Gente de múltiplos pontos do DF e do Entorno converge para lá em um fluxo nervoso. Sou um usuário do transporte público e sempre passava pela Rodoviária na volta para casa. Mas deixei de frequentar aquele espaço depois de um episódio.
Em outubro, do ano passado, a minha esposa saía do condomínio quando um morador pediu carona. Era um rapaz que conhecemos. Estava com o corpo enfaixado e contou que ia ao hospital para fazer um curativo. Ela perguntou o que havia e ele respondeu que, certa tarde, passou pela Rodoviária para tomar um ônibus.

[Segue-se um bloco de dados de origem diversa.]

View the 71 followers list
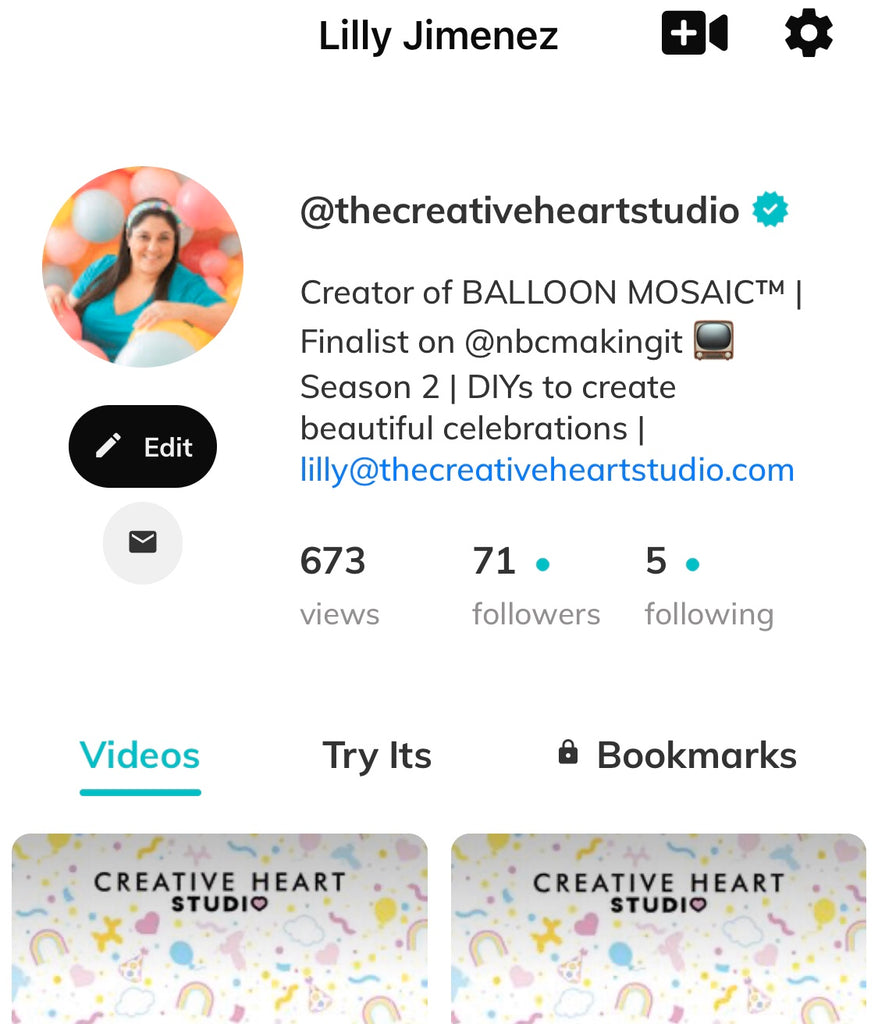The height and width of the screenshot is (1024, 878). tap(536, 585)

Um grupo de adolescentes que vive na rua o cercou e pediu o celular.
O rapaz disse que não tinha e um dos garotos lhe desferiu uma facada. Felizmente, ele se recuperou e está bem. Um dos policiais que o atenderam informou que esse tipo de ocorrência tem sido frequente naquele território. A partir desse dia, a minha família não permitiu que eu tomasse mais ônibus na Rodoviária.

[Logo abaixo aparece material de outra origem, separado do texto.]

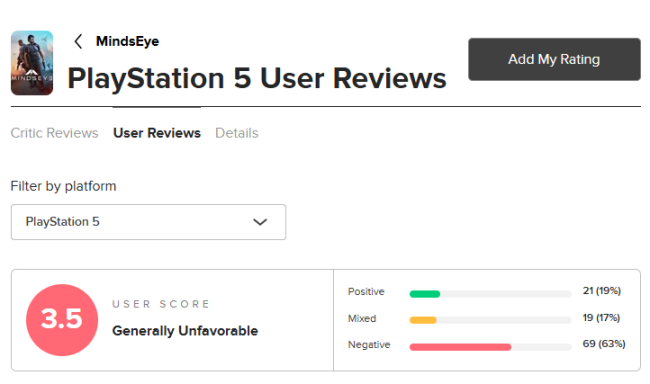
Task: Click the Generally Unfavorable score description
Action: click(x=185, y=331)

A Rodoviária é, ao lado da Torre de TV, o único projeto arquitetônico do criador de Brasília, Lucio Costa. No livro O risco – Lucio Costa e a utopia moderna, que reúne depoimentos do filme de Geraldo Motta Filho, sobre Lucio Costa, o arquiteto Ciro Pirondi afirma que o vazio de Diamantina foi a grande inspiração do urbanista criador de Brasília. E a Rodoviária seria a concretização desse pensamento. “É um exemplar único, maravilhoso. Ali, ele fez o que todo arquiteto deseja fazer: o não edifício”.

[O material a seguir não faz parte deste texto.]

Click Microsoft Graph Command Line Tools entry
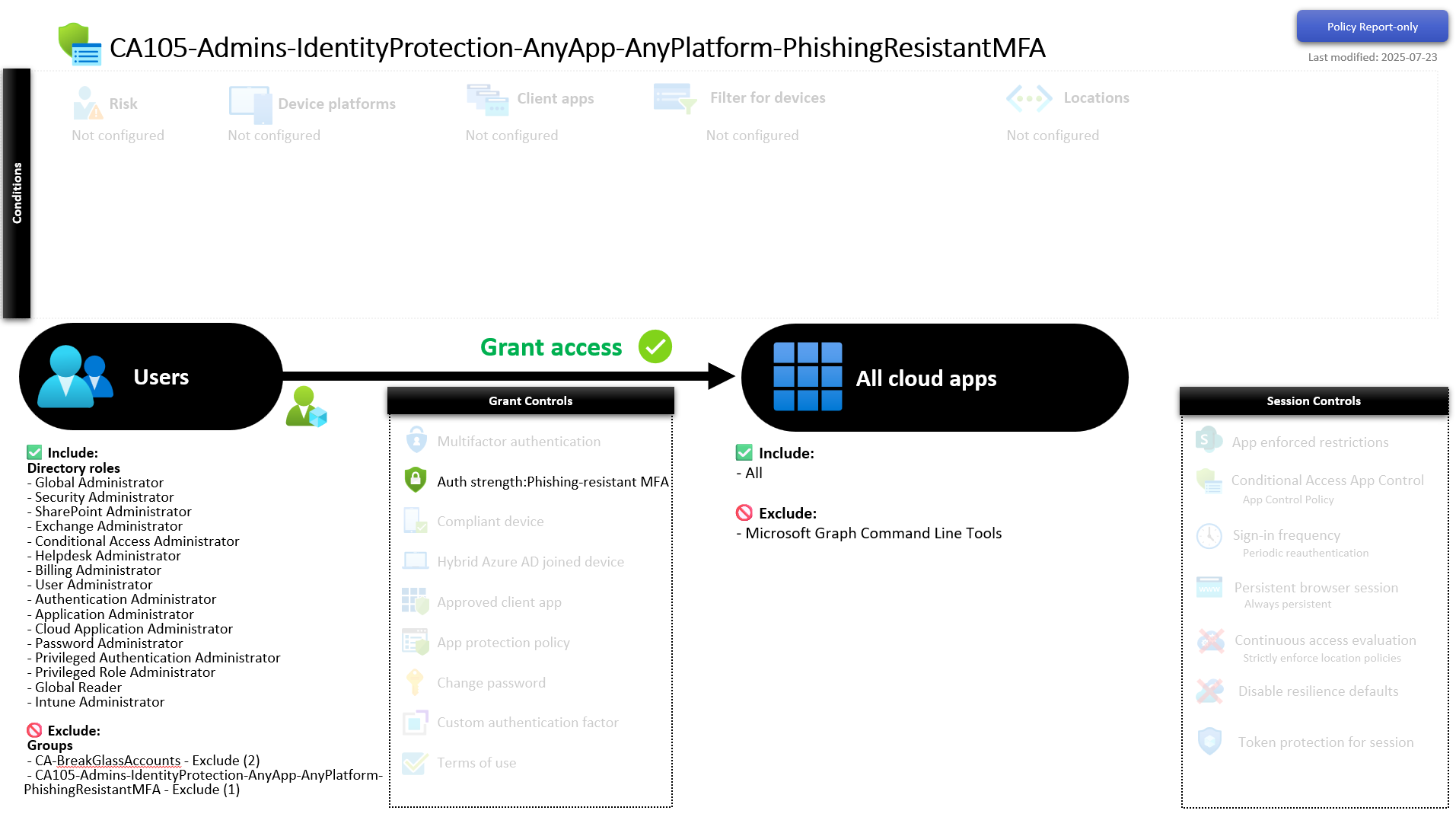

Pirondi comenta: é uma aula de como realizar um edifício resolvendo toda a articulação da cidade: ora some, ora aparece, e você chega sem saber que chegou: “Assim é a rodoviária, por isso ele fez tanta questão de desenhá-la -é um projeto seu. Não queria uma obra que fosse ‘o edifício’, competindo com as edificações belas ali ao lado – a Catedral, o Teatro Nacional, ou o próprio Eixo Monumental, que faz a linha transversal e longitudinal da cidade. Ela é uma permanente fonte de inspiração para nós”.
A Rodoviária passa por um processo de degradação há muito tempo. Com o descaso, se vê ameaçada, cotidianamente, pela criminalidade e se tornou um lugar inseguro. O posto policial está fechado para reformas, sem previsão de quando voltará a funcionar.
Ante a ausência de policiamento, os comerciantes resolveram contratar segurança pessoal. Mas, por lá, passam 700 mil pessoas todos os dias, de vários pontos do DF e do Entorno. Como fica quem é apenas um trabalhador e não pode pagar segurança pessoal? A Rodoviária precisa receber um tratamento digno da sua relevância humana e arquitetônica.